Anies mengatakan, keputusan untuk kembali memperketat PSBB dilatarbelakangi oleh situasi Covid-19 di Jakarta dalam beberapa waktu terakhir yang cenderung mengkhawatirkan. Angka kasus aktif terbilang tinggi dibanding sebelumnya.

Berkaca pada pengalaman pengetatan PSBB sebelumnya pada September 2020, di mana pada saat itu Pemprov DKI Jakarta berhasil menurunkan kasus aktif secara signifikan, maka kebijakan tersebut kini diterapkan kembali. Dengan harapan, kasus aktif Covid-19 bisa segera diturunkan.

“Kita ingat pada pertengahan bulan Agustus, ada libur panjang Tahun Baru Islam. Dua minggu sesudah libur panjang itu, pertambahan kasus harian dan pertambahan kasus aktif melonjak sangat cepat. Maka, pada saat itu, kita memutuskan menarik rem darurat di pertengahan bulan September,” kata Anies di Balai Kota Jakarta, Sabtu (9/1).

“Beberapa waktu sesudah rem darurat ditarik, tampak kasus aktif menurun pesat, bahkan kembali ke titik awal sebelum kenaikan. Turun sampai 50 persen, hingga kita bisa kembalikan ke PSBB Transisi. Artinya, pengetatan pembatasan sosial itu benar-benar efektif menurunkan kasus aktif,” lanjutnya.

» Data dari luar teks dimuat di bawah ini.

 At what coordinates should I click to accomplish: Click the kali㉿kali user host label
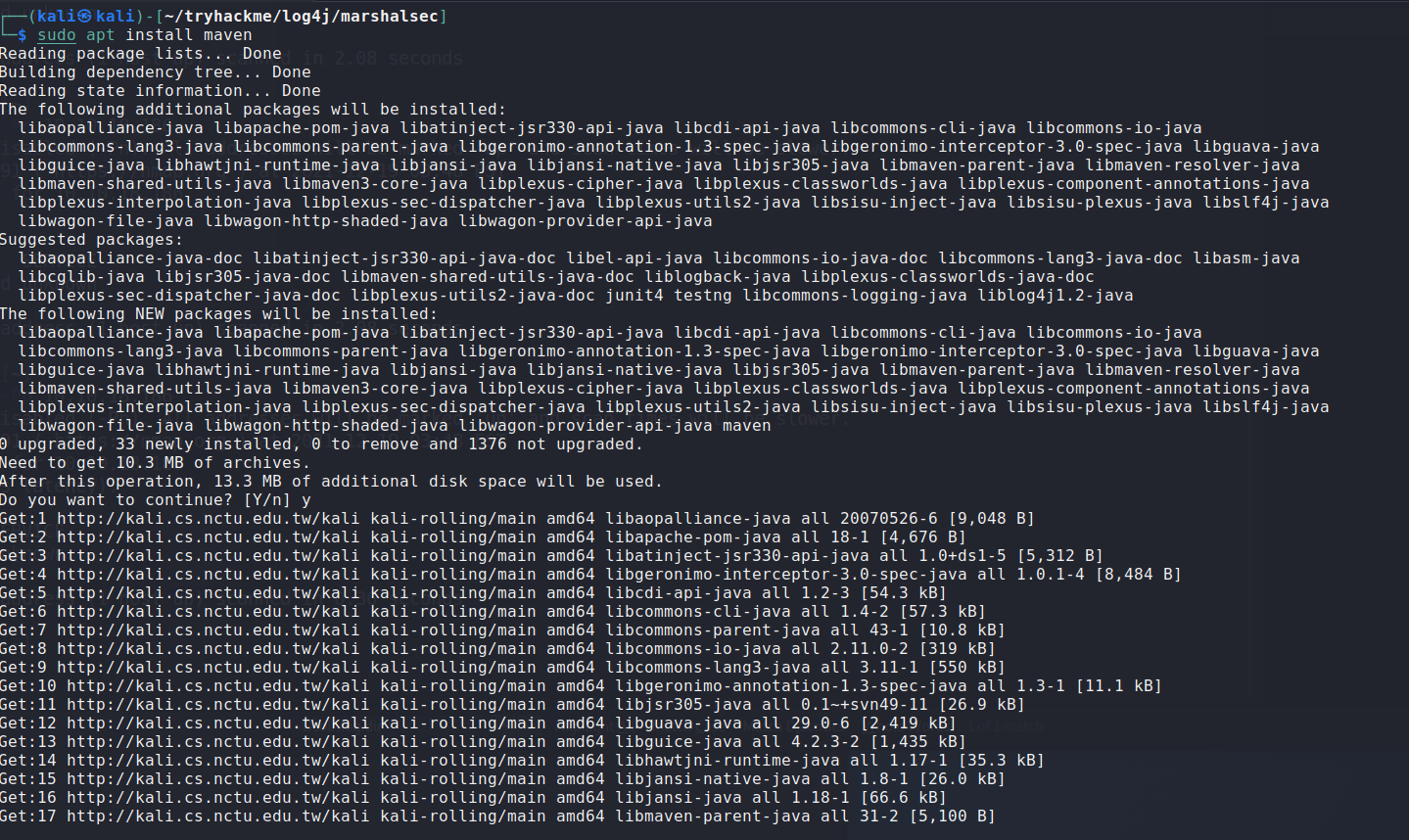click(x=90, y=17)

Menurut Anies, libur panjang kerap menjadi pemicu terjadinya lonjakan kasus. Terlebih, pada Desember 2020, terdapat libur panjang Natal dan Tahun Baru. Sehingga, apabila warga ramai-ramai berlibur panjang, kasus aktif akan cenderung naik dan berpotensi mendekati ambang batas kapasitas fasilitas kesehatan, yaitu tempat tidur isolasi dan ICU di rumah sakit.

“Sebenarnya, mengapa pembatasan diperlukan? Karena, kecepatan pemerintah menambah kapasitas fasilitas kesehatan tidak boleh lebih lambat daripada kecepatan penambahan kasus. Dan setiap penambahan kapasitas tempat tidur membutuhkan penambahan tenaga kesehatan, penambahan peralatan dan obat-obatan,” imbuhnya.

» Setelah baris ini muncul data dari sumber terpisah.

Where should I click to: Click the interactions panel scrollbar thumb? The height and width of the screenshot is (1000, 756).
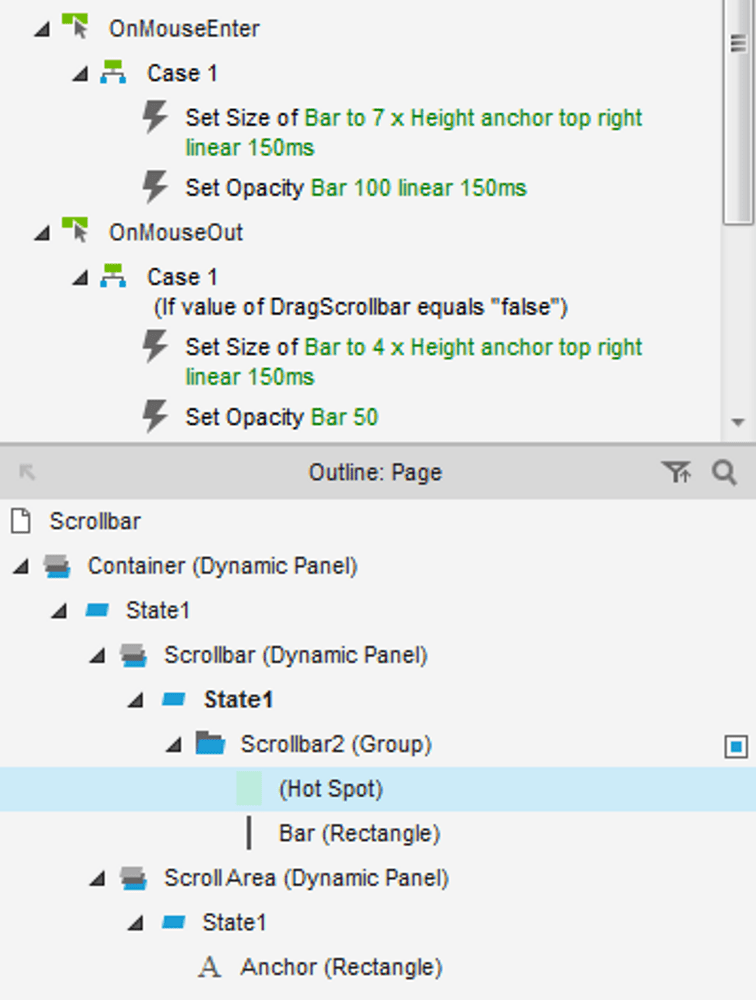coord(738,112)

Bahkan, pada pengetatan PSBB pertengahan September lalu, saat itu kapasitas ICU di Jakarta berisiko dilampaui oleh jumlah pasien yang membutuhkan perawatan ICU. Pemprov DKI pun harus bekerja ekstra keras menambah kapasitas faskes. Supaya kurva jumlah pasien yang memerlukan perawatan ICU melandai dan gap di antaranya melebar. (305/jpc)

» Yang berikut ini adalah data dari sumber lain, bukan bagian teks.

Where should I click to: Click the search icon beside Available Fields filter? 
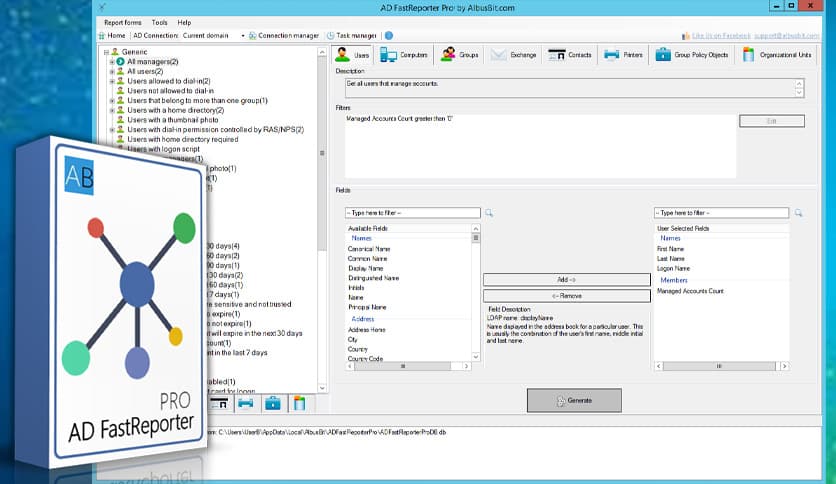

Adapun beberapa kebijakan yang mengalami perubahan dalam pengetatan PSBB kali di antaranya:

1. Tempat kerja melakukan 75 persen Work From Home;
2. Belajar mengajar masih dilakukan secara jarak jauh;
3. Sektor esensial bisa berjalan 100 persen dengan prokes ketat;
4. Sektor konstruksi bisa berjalan 100 persen dengan prokes ketat;
5. Pusat perbelanjaan dilanjutkan tutup tetap pukul 19.00 WIB;
6. Restoran juga hanya boleh menerima dine-in sampai pukul 19.00 WIB dengan kapasitas 25 persen. Namun, boleh take away 24 jam atau sesuai jam operasional;
7. Tempat ibadah tetap diberi batasan kapasitas 50 persen;
8. Fasilitas umum dan semua kegiatan sosial budaya sementara ini dihentikan;
9. Fasilitas kesehatan bisa tetap berjalan 100 persen dengan protokol kesehatan;
10. Transportasi umum seperti selama ini berjalan, yaitu dengan pembatasan kapasitas.